Monday, February 15, 2010

PPC405GP MMU: Problem in switching between Real and Translation modes

I had my BSP software for PowerPC PPC405GP processor working in Real mode just configured with 128 MB (0x00000000 – 0x07FFFFFF) Region as Cache enabled(ICCR=0x80000000; DCCR=0x80000000; DCRW=0x0; SGR=0x0; SU0R=0x0; SLER=0x0 ). To create both cacheable and non-cacheable memory regions within SDRAM(128 MB), it was necessary to implement Translation mode where TLB entries with smaller size pages can be created and different memory attributes can be set for each entry.

Enabling the Translation mode involves 1) Setting of the TLB entries 2) Setting the MSR register bits MSR[IR] and MSR[DR].

Howto set the TLB entries?

The following assembly routine gets Index, TLBHI(tag) portion and TLBLO(data) portion as input parameters and write the TLB entry.

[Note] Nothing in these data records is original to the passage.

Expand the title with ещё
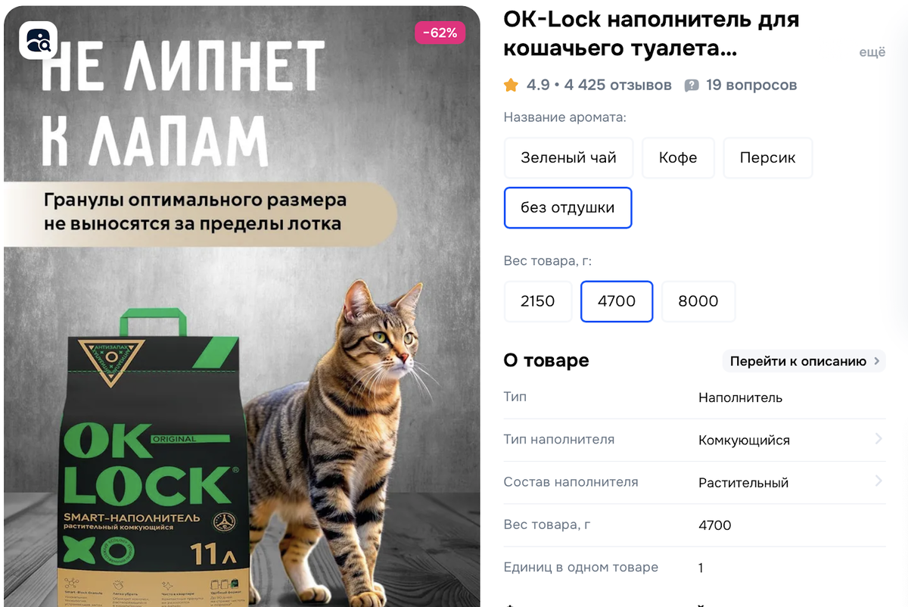(x=872, y=52)
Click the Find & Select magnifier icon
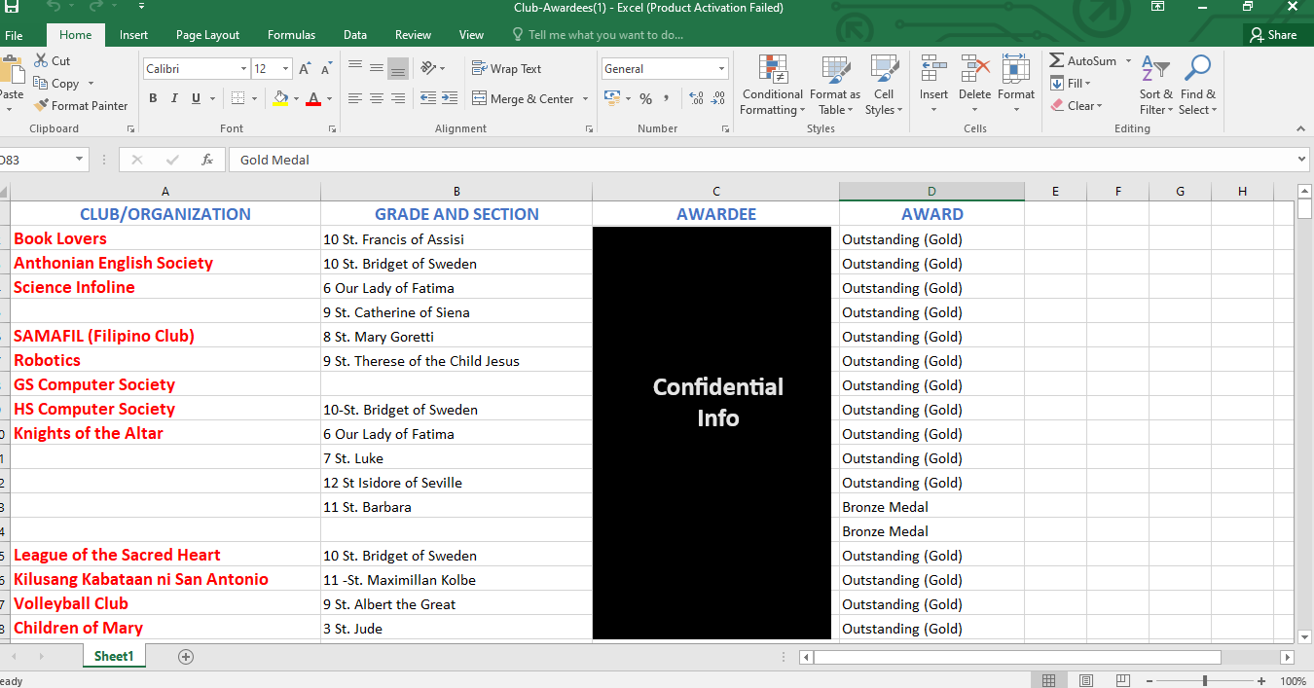 pyautogui.click(x=1197, y=70)
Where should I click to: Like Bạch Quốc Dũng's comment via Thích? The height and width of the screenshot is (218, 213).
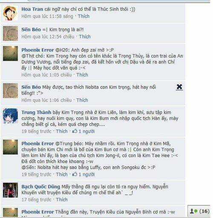62,200
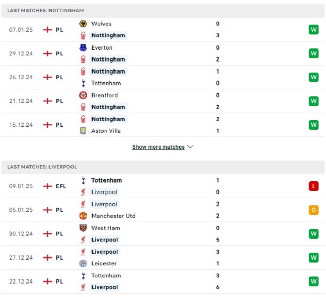326x297 pixels.
Task: Click the W badge for the Wolves match
Action: tap(313, 29)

    set_tlb_entry:           ; set_tlb_entry(tlb_index, TLBHI, TLBLO)
        sync
        tlbwe r4,r3,0        ; Write TLBHI
        tlbwe r5,r3,1        ; Write TLBLO
        isync

Using the above routine, I write the following entries.

/* TLB Index=0 */
/* EPN=0x00000000;Size=4MB;Valid=1;Endian=0;U0=0 */
/* RPN=0x00000000;EX=1;WR=1;ZSEL=0;W=0;I=0;M=0;G=0 */
/* This entry maps 0x0 physical address to same 0x0 virtual address;
    Enables the cache and grants Execute and Write permissions.
    (SDRAM for execution) */
set_tlb_entry(0, 0x00000340, 0x00000300);

/* TLB Index = 1 */
/* EPN=0x00400000;Size=4MB;Valid=1;Endian=0;U0=0 */
/* RPN=0x00400000;EX=0;WR=1;ZSEL=0;W=0;I=1;M=0;G=0 */
/* This entry maps 0x400000 physical address to same virtual address;
    Disables the cache and grants only Write permission.
    (SDRAM for IO Buffers) */
set_tlb_entry(1, 0x00400340, 0x00400104);

(Now, I have the vector table and execution code from 0x0 address.) And, it is time to enable the translation mode by setting the bits MSR[IR] and MSR[DR]. But, before doing this I must invalidate the instruction cache; flush and invalidate the data cache. Because, they have been used in different memory configuration by the Real mode. And, they are going to be used in different configuration by the TLB entries. Ok! Caches are flushed and invalidated. Then? I thought the Real mode settings can be reset to ICCR=0 and DCCR=0, since because once the Translation mode is enabled, Real mode settings become useless. So, what I did was I cleared all Real mode settings and enabled the Translation mode. But, when I ran my code at one location I got the exception thrown. Even I know the location, I am clueless why the exception thrown from that place. Because, the execution pass through that location only once at initialization. The execution went fine with the initialization. But, how that location is executed after that?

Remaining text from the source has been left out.